| What is expected |
Reproduce the rows below without any change, beginning at the row that contains "At what coordinates should I click to accomplish: Open" and ending after the row that contains "The image size is (763, 1568). 33,1230".

| Items |

____

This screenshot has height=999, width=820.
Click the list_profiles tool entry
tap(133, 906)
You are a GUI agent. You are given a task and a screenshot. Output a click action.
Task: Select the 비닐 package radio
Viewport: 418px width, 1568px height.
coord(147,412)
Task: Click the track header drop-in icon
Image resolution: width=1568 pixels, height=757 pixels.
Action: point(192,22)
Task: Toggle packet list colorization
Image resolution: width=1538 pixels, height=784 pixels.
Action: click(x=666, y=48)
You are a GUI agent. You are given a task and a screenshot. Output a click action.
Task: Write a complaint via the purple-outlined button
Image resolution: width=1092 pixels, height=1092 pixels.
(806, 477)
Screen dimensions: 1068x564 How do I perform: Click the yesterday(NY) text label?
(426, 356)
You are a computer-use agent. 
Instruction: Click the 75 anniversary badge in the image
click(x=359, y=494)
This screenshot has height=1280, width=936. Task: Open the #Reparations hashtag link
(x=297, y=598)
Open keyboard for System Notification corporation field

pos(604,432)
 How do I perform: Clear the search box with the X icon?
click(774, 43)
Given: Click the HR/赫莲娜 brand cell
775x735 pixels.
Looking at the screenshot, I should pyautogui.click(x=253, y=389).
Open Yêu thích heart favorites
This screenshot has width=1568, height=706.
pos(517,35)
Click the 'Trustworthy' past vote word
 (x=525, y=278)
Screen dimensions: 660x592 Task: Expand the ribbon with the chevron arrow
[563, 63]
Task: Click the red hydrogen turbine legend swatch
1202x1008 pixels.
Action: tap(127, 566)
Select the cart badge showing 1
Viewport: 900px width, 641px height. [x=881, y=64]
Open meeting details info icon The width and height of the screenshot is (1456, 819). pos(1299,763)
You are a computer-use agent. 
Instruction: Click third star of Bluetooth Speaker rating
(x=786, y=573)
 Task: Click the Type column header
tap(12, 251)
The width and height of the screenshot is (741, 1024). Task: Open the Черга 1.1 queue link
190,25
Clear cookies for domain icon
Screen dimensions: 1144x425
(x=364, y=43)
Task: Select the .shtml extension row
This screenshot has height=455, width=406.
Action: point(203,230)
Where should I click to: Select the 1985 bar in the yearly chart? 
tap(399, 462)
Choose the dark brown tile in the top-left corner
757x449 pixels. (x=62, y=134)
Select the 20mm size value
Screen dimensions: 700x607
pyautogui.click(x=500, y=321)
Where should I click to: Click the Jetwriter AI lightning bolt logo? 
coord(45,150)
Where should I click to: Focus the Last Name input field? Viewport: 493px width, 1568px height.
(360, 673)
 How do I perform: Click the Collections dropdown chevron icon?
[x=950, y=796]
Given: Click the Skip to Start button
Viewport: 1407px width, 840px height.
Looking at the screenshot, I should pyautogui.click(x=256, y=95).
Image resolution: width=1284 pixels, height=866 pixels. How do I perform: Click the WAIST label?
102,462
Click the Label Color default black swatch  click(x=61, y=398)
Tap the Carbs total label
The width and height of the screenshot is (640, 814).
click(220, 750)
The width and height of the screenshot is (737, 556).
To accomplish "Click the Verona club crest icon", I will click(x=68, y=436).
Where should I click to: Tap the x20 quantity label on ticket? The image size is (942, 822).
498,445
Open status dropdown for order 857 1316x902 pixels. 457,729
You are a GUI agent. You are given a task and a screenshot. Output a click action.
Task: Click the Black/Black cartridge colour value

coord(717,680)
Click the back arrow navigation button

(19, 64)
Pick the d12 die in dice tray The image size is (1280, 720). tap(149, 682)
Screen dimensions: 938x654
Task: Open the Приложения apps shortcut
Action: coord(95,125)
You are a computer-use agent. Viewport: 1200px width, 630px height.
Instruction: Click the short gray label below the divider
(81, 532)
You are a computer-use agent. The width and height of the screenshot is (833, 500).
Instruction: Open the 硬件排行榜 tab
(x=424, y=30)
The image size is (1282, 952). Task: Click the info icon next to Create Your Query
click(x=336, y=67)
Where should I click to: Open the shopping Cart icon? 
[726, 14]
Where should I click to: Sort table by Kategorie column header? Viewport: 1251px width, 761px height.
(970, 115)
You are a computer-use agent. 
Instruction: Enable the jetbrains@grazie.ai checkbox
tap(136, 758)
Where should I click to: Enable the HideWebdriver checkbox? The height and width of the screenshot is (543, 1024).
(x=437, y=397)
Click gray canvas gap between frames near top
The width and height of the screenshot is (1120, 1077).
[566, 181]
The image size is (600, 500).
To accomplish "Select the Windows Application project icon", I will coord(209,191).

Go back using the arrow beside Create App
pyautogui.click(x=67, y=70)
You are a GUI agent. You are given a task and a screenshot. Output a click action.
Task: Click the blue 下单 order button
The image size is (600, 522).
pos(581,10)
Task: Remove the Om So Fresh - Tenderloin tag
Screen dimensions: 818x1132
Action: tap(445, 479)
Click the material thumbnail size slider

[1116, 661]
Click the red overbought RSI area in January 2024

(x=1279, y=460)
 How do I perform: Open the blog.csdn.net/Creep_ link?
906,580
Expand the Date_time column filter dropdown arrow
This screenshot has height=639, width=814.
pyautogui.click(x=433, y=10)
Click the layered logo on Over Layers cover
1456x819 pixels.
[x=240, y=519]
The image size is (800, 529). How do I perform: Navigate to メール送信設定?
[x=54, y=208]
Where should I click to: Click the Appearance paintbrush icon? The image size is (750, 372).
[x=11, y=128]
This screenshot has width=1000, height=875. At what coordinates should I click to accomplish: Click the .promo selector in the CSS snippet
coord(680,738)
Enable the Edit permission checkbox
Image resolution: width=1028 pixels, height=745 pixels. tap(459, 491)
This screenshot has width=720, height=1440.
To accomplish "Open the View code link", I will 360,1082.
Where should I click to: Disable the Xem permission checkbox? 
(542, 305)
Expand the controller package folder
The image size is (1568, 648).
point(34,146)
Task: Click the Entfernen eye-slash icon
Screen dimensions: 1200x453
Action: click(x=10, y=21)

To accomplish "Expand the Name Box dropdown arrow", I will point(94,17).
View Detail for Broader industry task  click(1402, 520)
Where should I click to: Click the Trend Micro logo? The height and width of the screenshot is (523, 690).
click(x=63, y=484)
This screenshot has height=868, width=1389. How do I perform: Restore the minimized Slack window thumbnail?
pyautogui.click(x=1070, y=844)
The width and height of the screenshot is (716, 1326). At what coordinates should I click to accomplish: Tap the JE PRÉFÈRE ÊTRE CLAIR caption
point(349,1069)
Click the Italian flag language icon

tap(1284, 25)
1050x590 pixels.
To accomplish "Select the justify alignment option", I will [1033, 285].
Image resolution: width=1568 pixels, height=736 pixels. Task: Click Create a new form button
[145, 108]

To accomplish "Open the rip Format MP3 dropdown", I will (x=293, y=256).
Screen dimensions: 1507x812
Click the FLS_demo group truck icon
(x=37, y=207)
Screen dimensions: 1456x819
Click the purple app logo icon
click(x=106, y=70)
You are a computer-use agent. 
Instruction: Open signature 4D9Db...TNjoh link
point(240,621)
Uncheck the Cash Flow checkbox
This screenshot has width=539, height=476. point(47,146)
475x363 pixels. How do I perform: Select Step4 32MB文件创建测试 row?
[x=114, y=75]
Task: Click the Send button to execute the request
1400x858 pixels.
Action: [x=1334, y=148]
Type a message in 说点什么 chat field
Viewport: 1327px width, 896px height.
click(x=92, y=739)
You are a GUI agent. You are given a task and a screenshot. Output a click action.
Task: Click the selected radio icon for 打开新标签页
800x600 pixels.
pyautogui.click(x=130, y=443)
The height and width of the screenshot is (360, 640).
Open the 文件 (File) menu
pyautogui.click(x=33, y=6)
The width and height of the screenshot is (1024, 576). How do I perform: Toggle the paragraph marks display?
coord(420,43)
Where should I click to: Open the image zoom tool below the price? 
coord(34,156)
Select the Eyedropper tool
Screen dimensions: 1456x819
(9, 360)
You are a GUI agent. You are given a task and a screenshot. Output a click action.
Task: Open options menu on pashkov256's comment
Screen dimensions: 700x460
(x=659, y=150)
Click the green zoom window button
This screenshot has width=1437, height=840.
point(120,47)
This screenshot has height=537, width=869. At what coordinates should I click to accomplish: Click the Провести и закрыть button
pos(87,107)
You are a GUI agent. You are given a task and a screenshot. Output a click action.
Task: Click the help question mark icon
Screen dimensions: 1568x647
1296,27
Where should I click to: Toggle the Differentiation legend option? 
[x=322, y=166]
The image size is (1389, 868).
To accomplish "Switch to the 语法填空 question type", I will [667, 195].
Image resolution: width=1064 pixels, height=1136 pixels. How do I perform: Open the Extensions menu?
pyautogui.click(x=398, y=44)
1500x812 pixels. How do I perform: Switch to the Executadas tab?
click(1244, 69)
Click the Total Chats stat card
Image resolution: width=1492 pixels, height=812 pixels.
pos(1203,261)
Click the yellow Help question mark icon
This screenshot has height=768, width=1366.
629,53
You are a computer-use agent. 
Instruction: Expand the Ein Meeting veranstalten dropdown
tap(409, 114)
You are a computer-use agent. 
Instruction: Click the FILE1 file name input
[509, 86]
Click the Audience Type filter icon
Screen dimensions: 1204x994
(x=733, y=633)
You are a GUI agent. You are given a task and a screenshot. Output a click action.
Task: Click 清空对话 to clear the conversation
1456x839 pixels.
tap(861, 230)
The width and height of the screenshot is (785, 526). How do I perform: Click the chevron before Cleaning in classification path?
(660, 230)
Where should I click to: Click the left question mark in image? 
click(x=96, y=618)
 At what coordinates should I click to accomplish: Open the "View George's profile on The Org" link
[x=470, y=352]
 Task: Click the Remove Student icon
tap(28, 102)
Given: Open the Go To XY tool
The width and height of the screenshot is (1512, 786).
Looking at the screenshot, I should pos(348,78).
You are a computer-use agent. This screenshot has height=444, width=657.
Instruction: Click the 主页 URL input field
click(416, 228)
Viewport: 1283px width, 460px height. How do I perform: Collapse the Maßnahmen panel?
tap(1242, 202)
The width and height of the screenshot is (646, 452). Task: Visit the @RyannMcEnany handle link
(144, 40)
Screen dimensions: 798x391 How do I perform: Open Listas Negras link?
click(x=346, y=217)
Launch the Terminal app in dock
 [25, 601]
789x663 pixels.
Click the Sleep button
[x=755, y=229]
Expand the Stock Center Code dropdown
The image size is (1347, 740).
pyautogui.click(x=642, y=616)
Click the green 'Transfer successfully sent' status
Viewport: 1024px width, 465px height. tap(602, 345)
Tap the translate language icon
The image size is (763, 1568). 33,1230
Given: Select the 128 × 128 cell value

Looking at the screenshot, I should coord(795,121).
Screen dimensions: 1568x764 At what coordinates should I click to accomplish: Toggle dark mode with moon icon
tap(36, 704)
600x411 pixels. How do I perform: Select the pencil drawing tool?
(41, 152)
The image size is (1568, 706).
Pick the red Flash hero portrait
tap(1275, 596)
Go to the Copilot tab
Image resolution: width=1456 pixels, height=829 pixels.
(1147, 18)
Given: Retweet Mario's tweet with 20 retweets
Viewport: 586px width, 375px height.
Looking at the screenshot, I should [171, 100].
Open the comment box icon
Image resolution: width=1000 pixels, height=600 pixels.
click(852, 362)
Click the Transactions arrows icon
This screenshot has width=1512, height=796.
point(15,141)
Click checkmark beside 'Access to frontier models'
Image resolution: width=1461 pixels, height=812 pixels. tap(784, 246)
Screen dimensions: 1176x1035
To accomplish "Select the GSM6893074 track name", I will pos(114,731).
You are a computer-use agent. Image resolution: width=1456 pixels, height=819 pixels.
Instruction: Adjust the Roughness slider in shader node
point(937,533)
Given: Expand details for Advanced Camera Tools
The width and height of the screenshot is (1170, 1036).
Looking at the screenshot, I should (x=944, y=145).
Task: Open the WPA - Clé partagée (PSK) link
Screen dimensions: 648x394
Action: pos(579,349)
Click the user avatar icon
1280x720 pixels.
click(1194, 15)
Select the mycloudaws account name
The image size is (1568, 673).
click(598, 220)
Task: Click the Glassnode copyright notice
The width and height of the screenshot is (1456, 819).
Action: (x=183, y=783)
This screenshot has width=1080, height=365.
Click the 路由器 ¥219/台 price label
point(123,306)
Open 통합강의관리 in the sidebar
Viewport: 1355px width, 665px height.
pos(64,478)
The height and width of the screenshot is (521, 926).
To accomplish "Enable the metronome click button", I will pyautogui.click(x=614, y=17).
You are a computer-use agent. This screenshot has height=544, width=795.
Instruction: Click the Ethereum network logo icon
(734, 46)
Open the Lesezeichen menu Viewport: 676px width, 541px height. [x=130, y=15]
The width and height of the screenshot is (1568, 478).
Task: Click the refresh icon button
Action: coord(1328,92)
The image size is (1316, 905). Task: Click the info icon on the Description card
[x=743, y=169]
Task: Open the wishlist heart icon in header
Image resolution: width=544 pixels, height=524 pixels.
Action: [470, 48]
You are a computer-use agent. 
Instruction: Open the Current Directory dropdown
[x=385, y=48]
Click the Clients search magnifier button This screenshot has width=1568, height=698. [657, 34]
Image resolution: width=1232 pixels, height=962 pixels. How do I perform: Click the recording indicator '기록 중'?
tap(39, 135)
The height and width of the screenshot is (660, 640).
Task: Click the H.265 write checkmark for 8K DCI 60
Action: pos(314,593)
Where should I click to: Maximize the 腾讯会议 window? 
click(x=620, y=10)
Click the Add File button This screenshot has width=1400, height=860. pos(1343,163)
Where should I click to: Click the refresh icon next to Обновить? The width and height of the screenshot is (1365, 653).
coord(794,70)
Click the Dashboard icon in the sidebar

____

| Solved problem |
 At what coordinates should I click to accomplish: Open the "View George's profile on The Org" link
[x=470, y=352]
 Task: Click the Remove Student icon
tap(28, 102)
Given: Open the Go To XY tool
The width and height of the screenshot is (1512, 786).
Looking at the screenshot, I should pos(348,78).
You are a computer-use agent. This screenshot has height=444, width=657.
Instruction: Click the 主页 URL input field
click(416, 228)
Viewport: 1283px width, 460px height. How do I perform: Collapse the Maßnahmen panel?
tap(1242, 202)
The width and height of the screenshot is (646, 452). Task: Visit the @RyannMcEnany handle link
(144, 40)
Screen dimensions: 798x391 How do I perform: Open Listas Negras link?
click(x=346, y=217)
Launch the Terminal app in dock
 [25, 601]
789x663 pixels.
Click the Sleep button
[x=755, y=229]
Expand the Stock Center Code dropdown
The image size is (1347, 740).
pyautogui.click(x=642, y=616)
Click the green 'Transfer successfully sent' status
Viewport: 1024px width, 465px height. tap(602, 345)
Tap the translate language icon
The image size is (763, 1568). 33,1230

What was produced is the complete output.